(c) Edith Kendler Vlnr. Lutz Köllner, Edith Sommerauer, Bgm. Ing. Kurt Wittmann, Arijeta Tomsich-Jaija, Josef Stettner, Engelbert Seiser, Judith Kiebl, Gabriele König, nicht am Bild: Sandra Schweiger, Edith Kendler

Rabenstein an der Pielach, 26. April 2018 – Die Kleinregion hat sich in ihrem Arbeitsprogramm von 2016 bis 2020 vorgenommen, die Suchtprävention in der Region weiter zu führen und Bewusstsein für Ernährung und Gesundheit zu schaffen. Die Gemeinden Ober-Grafendorf, Weinburg, Hofstetten-Grünau, Rabenstein, Schwarzenbach und Frankenfels sind bereits als Gesunde Gemeinde zertifiziert. Obmann Bgm. Ing. Kurt Wittmann begrüßt die TeilnehmerInnen und berichtet, dass das Thema Suchtprävention aus einem BürgerInnenrat im Jahr 2012 entstanden ist. Das hat die Kleinregion Pielachtal zum Anlass genommen, um sich diesem Thema zu widmen. „Als Verantwortliche der Gesunden Gemeinden sind Sie wichtige AkteurInnen und Partner für die Kleinregion im Bereich der Gesundheitsförderung und –prävention“ betont Obmann Bgm. Ing. Kurt Wittmann.

Workshop und Ideenschmiede
Die TeilnehmerInnen wurden in einem Workshop mit praktischen Beispielen und fundiertem Wissen an das Thema Suchtprävention herangeführt. Der Workshop wurde in Zusammenarbeit mit Lutz Köllner von der Fachstelle NÖ durchgeführt. Eingangs wurden kurz die Entstehungsgeschichte des Prozesses der Suchtprävention in der Region mit den Partnern Fachstelle NÖ, Jugendcoaching für NÖ Gemeinden und der NÖ Regional GmbH erklärt. Weiters wurden die Aktivitäten in der Region wie die Arbeitsgruppen mit der Erstellung des Leitfadens für eine genussorientierte Festkultur mit vielen Tipps vorgestellt. Nach fachlichen Basisinformationen zur Suchtprävention wurden Ideen zur Gesundheitsförderung im Tal gesammelt. Eine Idee die weiterverfolgt werden soll, ist eine Broschüre zu den Angeboten der „Gesunden Gemeinden“ für das gesamte Pielachtal.
Zudem hat der Workshop Gelegenheit gegeben, sich zu den gesundheitsfördernden Angeboten in den einzelnen Gemeinden auszutauschen und zu vernetzen.
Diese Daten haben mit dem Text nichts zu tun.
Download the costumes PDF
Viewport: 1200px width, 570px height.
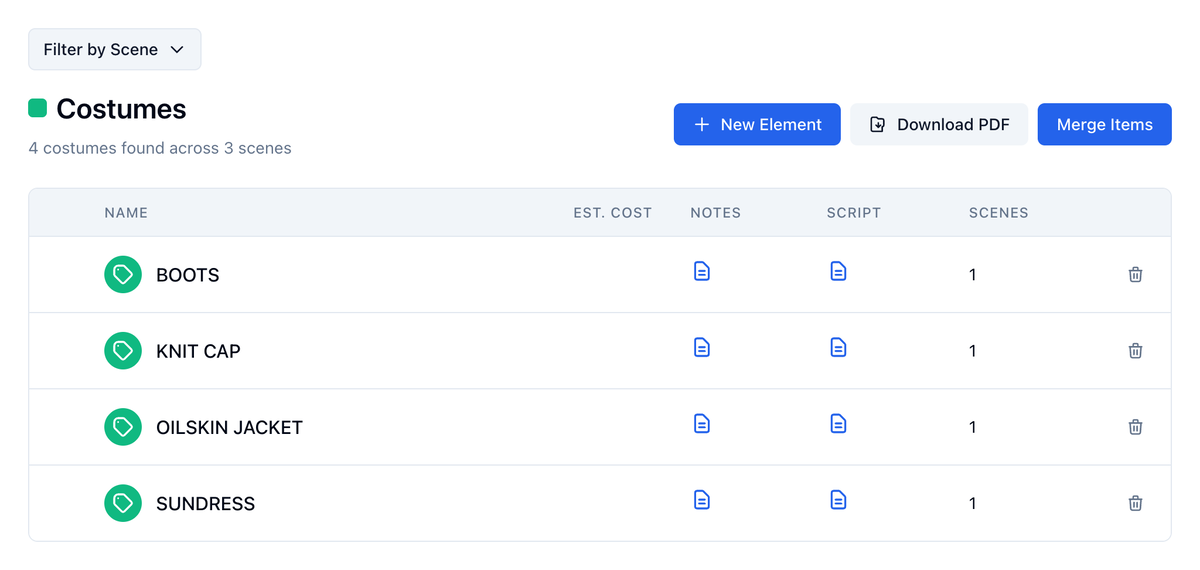[x=939, y=124]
Die Verantwortlichen der „Gesunden Gemeinden“ im Tal möchten sich zukünftig stärker vernetzen, Synergien nutzen und teils das Veranstaltungsangebot abstimmen.

Gesunde Gemeinde
Das vielfältige Programm der „Gesunden Gemeinden“ reicht von Kochkursen bis zu Vorträgen über Demenz und zum Garteln bis hin Bewegungsangeboten Tanzen ab der Lebensmitte. Das Programm der „Gesunden Gemeinde“ soll zu einem gesunden Lebensstil beitragen und geht von der „Tut Gut!“ Initiative des Landes Niederösterreich aus.